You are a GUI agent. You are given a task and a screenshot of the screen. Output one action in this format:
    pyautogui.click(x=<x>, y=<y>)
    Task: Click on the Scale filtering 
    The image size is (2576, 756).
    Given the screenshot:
* * *
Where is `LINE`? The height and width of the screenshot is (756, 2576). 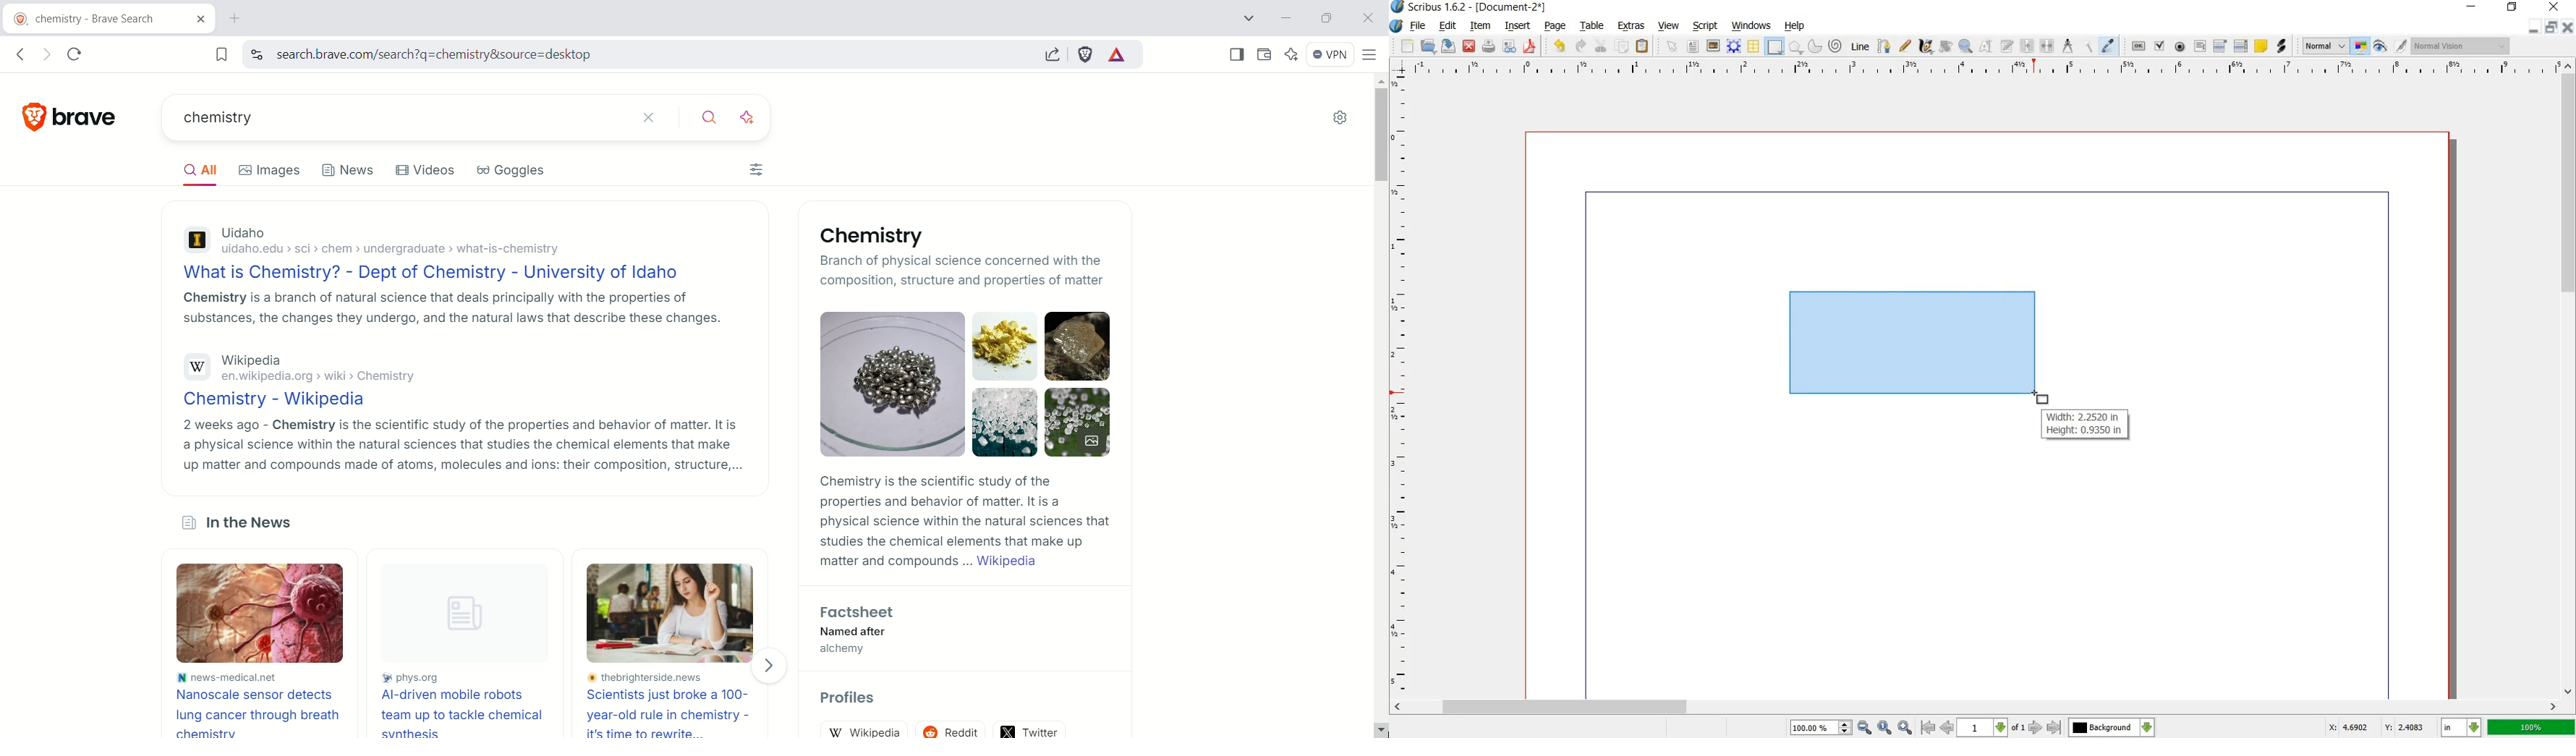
--
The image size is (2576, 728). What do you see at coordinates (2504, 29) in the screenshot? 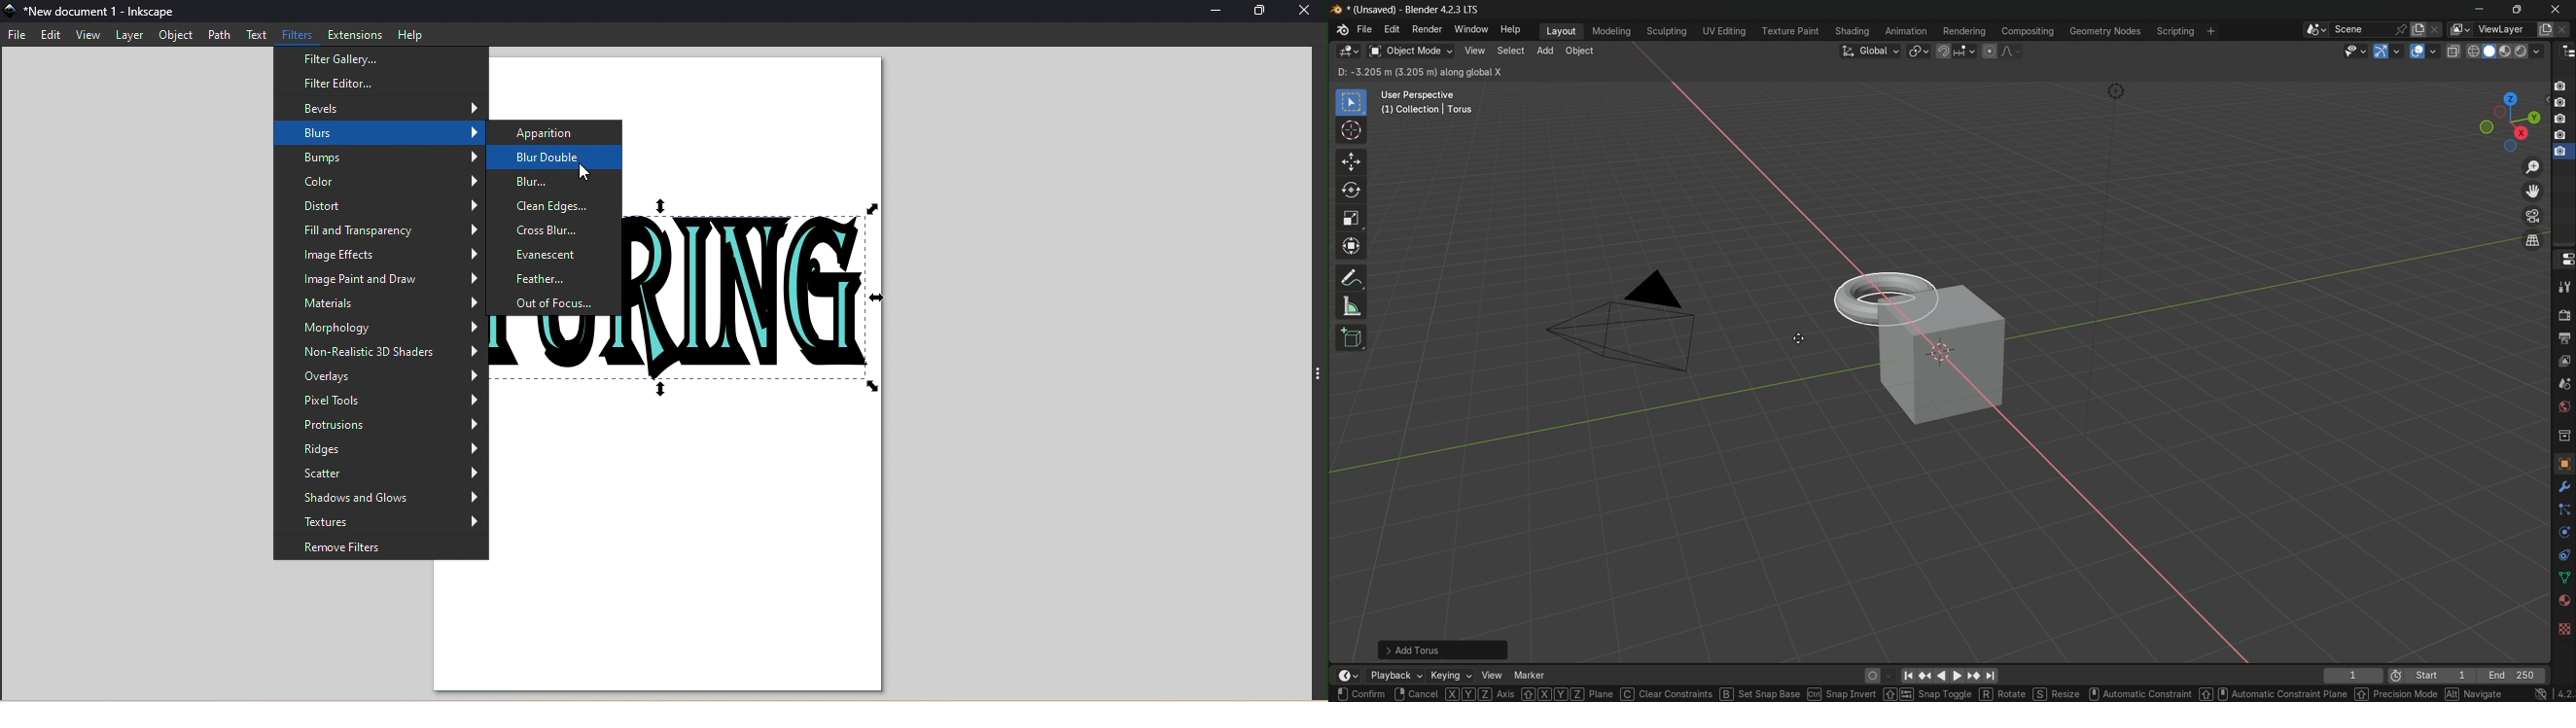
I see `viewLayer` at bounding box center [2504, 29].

Task objective
Reproduce everything from the line containing "The image size is (2576, 728)." down to the line containing "center [2504, 29].", both of those lines included, and leave out the pictures.

Task solution
The image size is (2576, 728). What do you see at coordinates (2504, 29) in the screenshot? 
I see `viewLayer` at bounding box center [2504, 29].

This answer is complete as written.